Periodic Reporting for period 1 - CIModelPLUS (Advanced Computational Model for the Development of Cochlear Implants)
Período documentado: 2017-03-01 hasta 2019-02-28
CI users usually regain the ability to understand and use spoken language with or without visual aid. However, there remains a wide variation of individual in speech recognition performance after implantation, and the ability of implant users to understand speech diminishes in the presence of background noise. Computational models of the cochlea and sensory neurons have been employed to facilitate the development of CIs via exploring various aspects of electrical stimulation. These models depend on the geometry of the reconstructed cochlea and the exact knowledge of the electrical impedance of different tissues. However, only crude estimation of the impedance of all media is available. Moreover, most existing computational models of the cochlea only adopt an ideal representation of the geometry due to limitations in structural image resolution or in computational expenses.

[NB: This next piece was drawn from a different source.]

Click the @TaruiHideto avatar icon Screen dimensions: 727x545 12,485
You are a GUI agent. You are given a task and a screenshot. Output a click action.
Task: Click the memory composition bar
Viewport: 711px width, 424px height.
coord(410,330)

The aim of CIModelPLUS was to provide engineers an advanced computational model of the cochlea that facilitates the development of next-generation CI. To fulfil the aim of CIModelPLUS, the following objectives were included: 1. development of anatomically-accurate computational model of cochlea; 2. measurement of the electric current distribution; 3. generation of the advanced computational model. All milestones defined for CIModelPLUS have been reached.

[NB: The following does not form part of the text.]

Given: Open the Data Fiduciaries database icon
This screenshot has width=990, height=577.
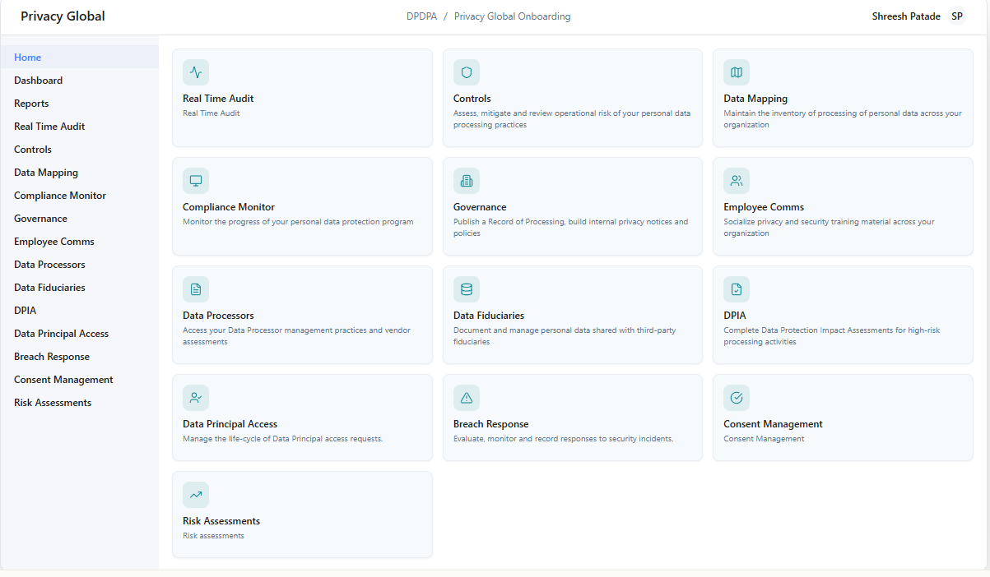Looking at the screenshot, I should coord(467,289).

Three different tasks were performed to measure the electric current inside the cochlea, and the results were later used as a reference for optimising the computer model. Task 1 was to perform direct measurements of the electric potential within the cochlea of a temporal bone specimen by using an additional microelectrode. Task 2 was to directly visualise the electric current flow using a technique called current density imaging (CDI). It turned out that this method was not sensitive enough. We, therefore, conducted additional measurements (Task 3), where we measured electric potentials inside the cochlea of implanted patients using the implanted electrode. Subsequently, these measurements were used to optimise the electrical conductivity values of different tissues in the cochlear model. The influence of CI electrode positions on the electric current distribution in the cochlea was investigated using the optimised model.
Moreover, a semi-automated algorithm was developed to reconstruct the path of auditory nerve fibres (ANFs) inside the cochlear model by searching for the shortest path between given starting and end points. In order to implement a biophysical model on the reconstructed ANFs, we conducted a systemic review of different models in the literature. We hope that based on the review, we will be able to select or create the optimal biophysical model to be implemented within our advanced computational model of human cochlea.
Preliminary results obtained within CIModelPLUS have been presented at major conferences and invited talks within the field of medical engineering and hearing research. Final results will be published at high-impact international journals with Open Access.